A primeira vez que tive contacto com ML, foi através de um trabalho das edições 70, de Maio de 1980, com o título “Luandino- José Luandino Vieira e a sua obra”, em que faz uma entrevista excelente, e que dá a conhecer facetas do Luandino que pouca gente conhecia, e através dele percursos de pessoas, que não aparecendo na primeira fila da historiografia presente de Angola, foram determinantes no êxito da sua luta, e irão certamente ter o lugar merecido, num contexto histórico futuro da independência do País.
Numa iniciativa notável, a Fundação Engº António Almeida, com a colaboração da Elf, da embaixada angolana na UNESCO, ao tempo como embaixador, o saudoso Domingos Van-Dunem e da UEA, sairam dois volumes com o título “Angola, Encontro com Escritores” (1991), em que Michel Laban faz uma entrevista ao conjunto dos mais importantes escritores angolanos, nascidos em toda a primeira metade do século XX.

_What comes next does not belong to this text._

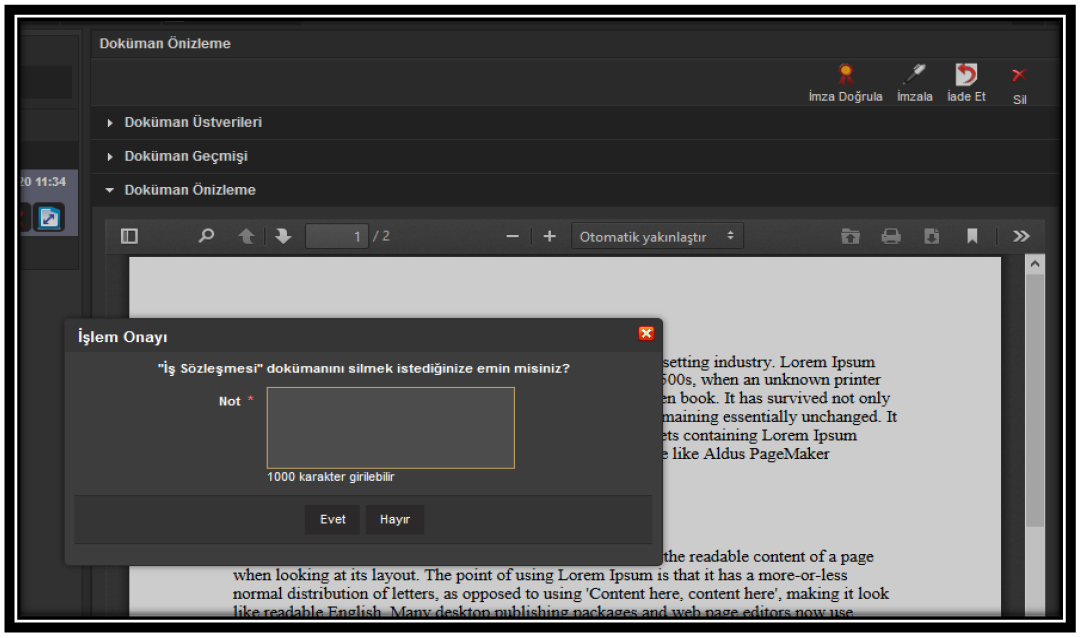The width and height of the screenshot is (1083, 638).
Task: Confirm deletion with the Evet button
Action: 332,520
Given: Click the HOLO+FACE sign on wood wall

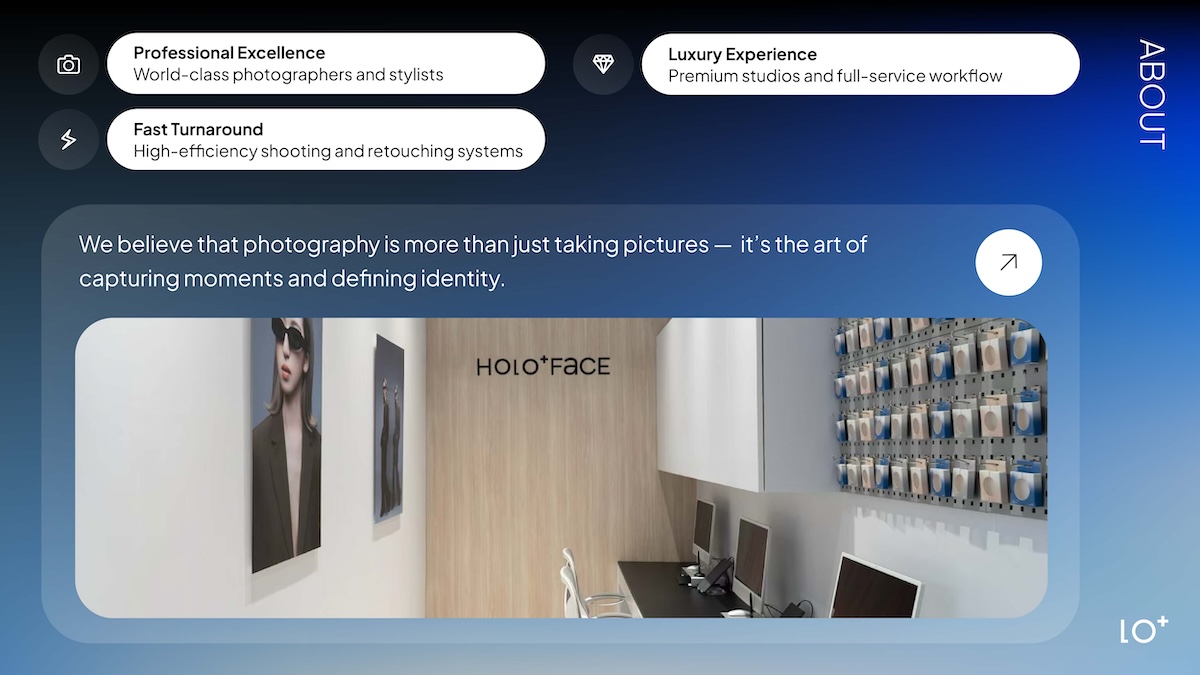Looking at the screenshot, I should pos(542,367).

Esta obra, há muito esgotada, é indispensavelmente uma das melhores fontes para todos os que se interessem pela literatura e história contemporânea de Angola, feita com uma seriedade partilhada entre Laban e os seus entrevistados.
A partir desta obra,ML partiu para outras obras do tipo “Encontro com escritores” englobando autores de Moçambique e Cabo Verde, trabalhos feitos entre 1991 e 1998.Atrevo-me a dizer que Michel Laban com este trabalho ombreia com o “Reino de Caliban” de Manuel Ferreira e “A Noite grávida dos punhais” de Mário Pinto de Andrade, que são as “selectas literárias” de dimensão maior da poesia africana de expressão oficial portuguesa.
Para além da direcção do departamento de literaturas africanas de expressão portuguesa na universidade de Paris III, Laban era tradutor de muito escritor lusófono, entre eles José Cardoso Pires, Germano de Almeida, Pepetela, Luis Bernardo Howana, Graciliano Ramos, para além do já citado Luandino.
A melhor homenagem que lhe pode ser feita nesta hora de desenlace, é esperar que se veja continuado o seu trabalho.